在之前的例子中, 对cache的input和get操作都是在当前节点完成的。而作为分布式应用,一个最基本的诉求就是在A点存储,在B点操作。我们看在Ingite中如何实现所谓的Computing Grid应用。
依然使用之前的例子,只是对get逻辑稍作改动
public class FirstCacheDemo {
public static void main(String[] args) throws IgniteException {
Ignite ignite = Ignition.start();
IgniteCache<Integer, Object> cache = ignite.getOrCreateCache("c1");
cache.clear();
int keyCnt = 10;
System.out.println("Synchronously put records ...");
for (int i = 0; i < keyCnt; i++)
cache.put(i, Integer.toString(i));
IgniteCompute compute = ignite.compute(ignite.cluster().forRemotes());
compute.broadcast(() -> {for (int i = 0; i < keyCnt; i++)

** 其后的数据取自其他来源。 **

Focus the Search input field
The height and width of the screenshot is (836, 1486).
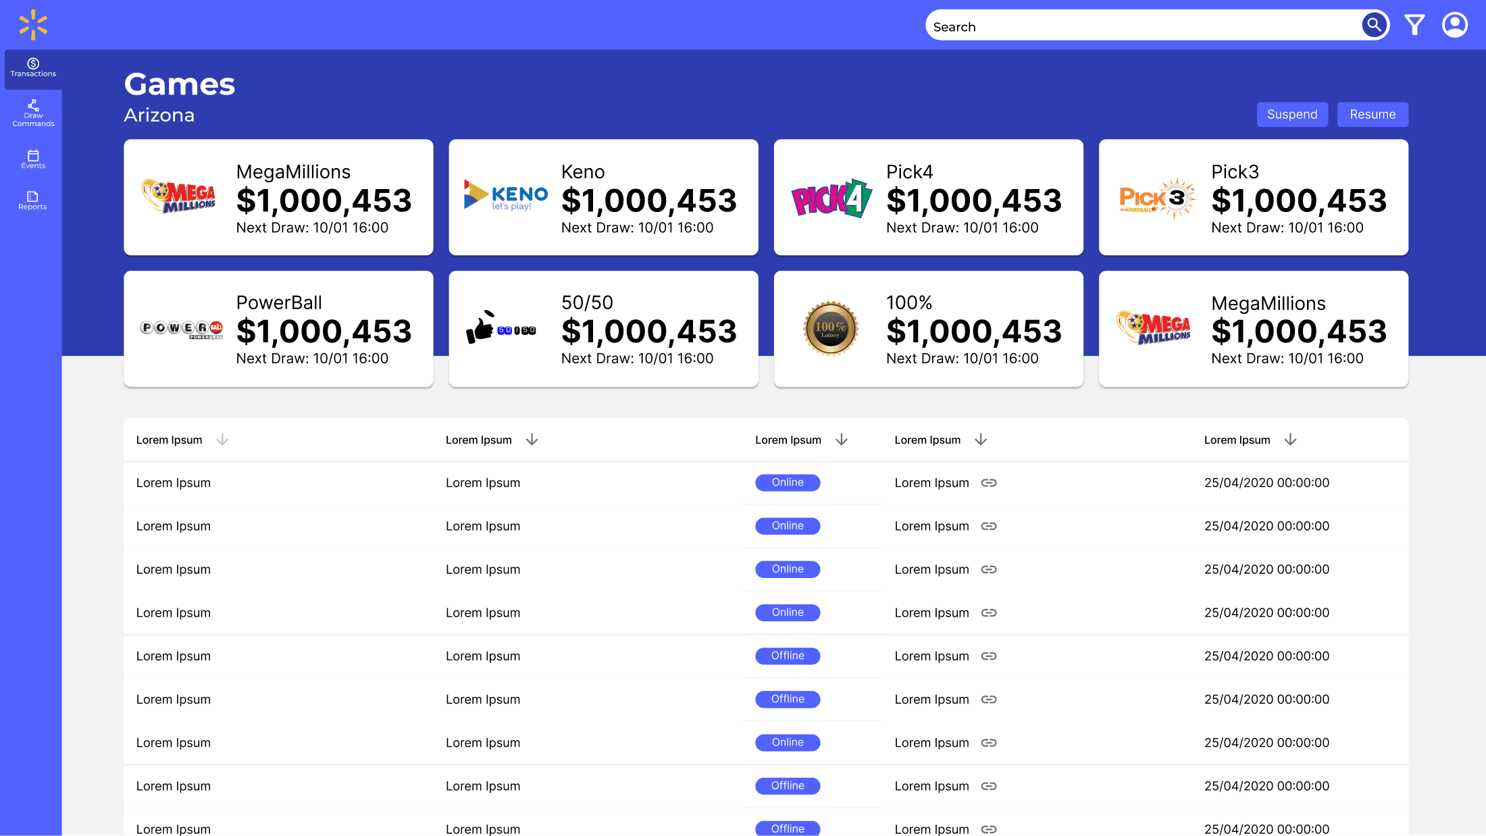click(x=1142, y=27)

System.out.println("Got [key=" + i + ", val=" + ignite.getOrCreateCache("c1").get(i) + "] ");});
}
}
运行后的输出中没有get逻辑的日志
[14:47:01] Topology snapshot [ver=8, servers=2, clients=0, CPUs=4, heap=3.6GB]
Synchronously put records ...
在其他Ingite实例的终端中有如下输出
[14:46:57] Topology snapshot [ver=7, servers=1, clients=0, CPUs=4, heap=1.8GB]

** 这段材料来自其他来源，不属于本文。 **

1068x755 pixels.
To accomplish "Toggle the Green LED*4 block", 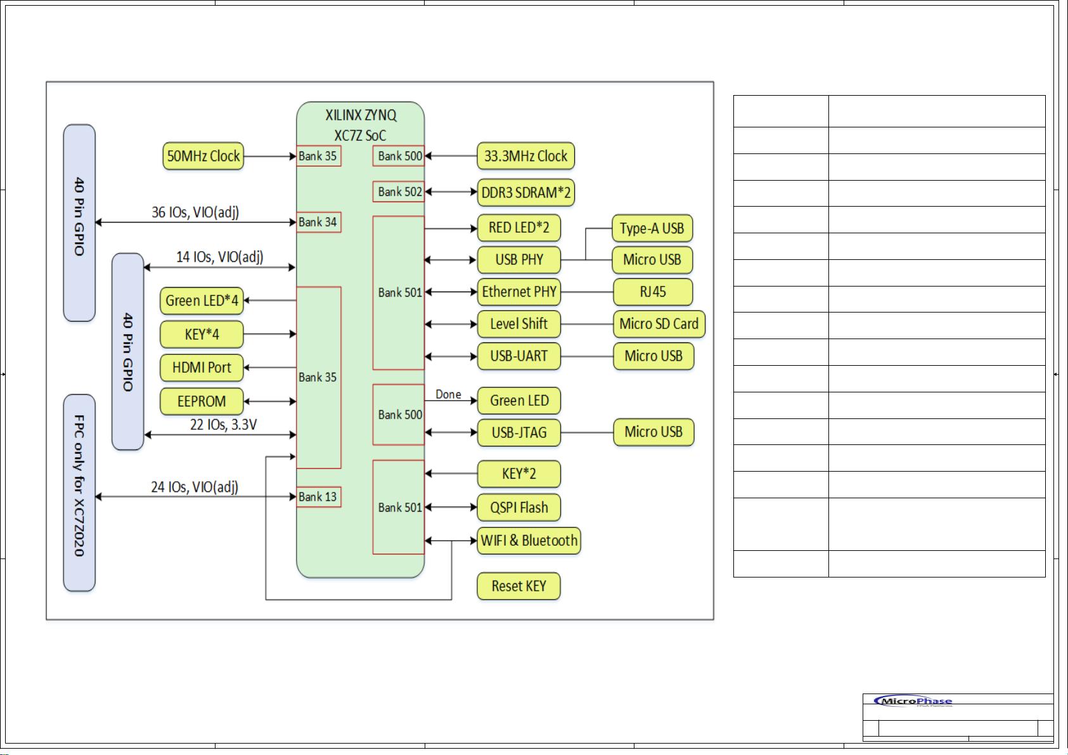I will pyautogui.click(x=201, y=301).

[14:46:59] Topology snapshot [ver=8, servers=2, clients=0, CPUs=4, heap=3.6GB]
Got [key=0, val=0]
Got [key=1, val=1]
Got [key=2, val=2]
Got [key=3, val=3]
Got [key=4, val=4]
Got [key=5, val=5]
Got [key=6, val=6]
Got [key=7, val=7]
Got [key=8, val=8]
Got [key=9, val=9]
Got [key=10, val=10]
可见,get的逻辑在remote实例中得到了执行。值得注意的是, 该段逻辑
System.out.println("Got [key=" + i + ", val=" + ignite.getOrCreateCache("c1").get(i) + "] ");});
并没有在其他节点上显性的部署,但依然可以执行成功。这就是所谓的Zero Deploment的威力了,是不是有点儿意思了。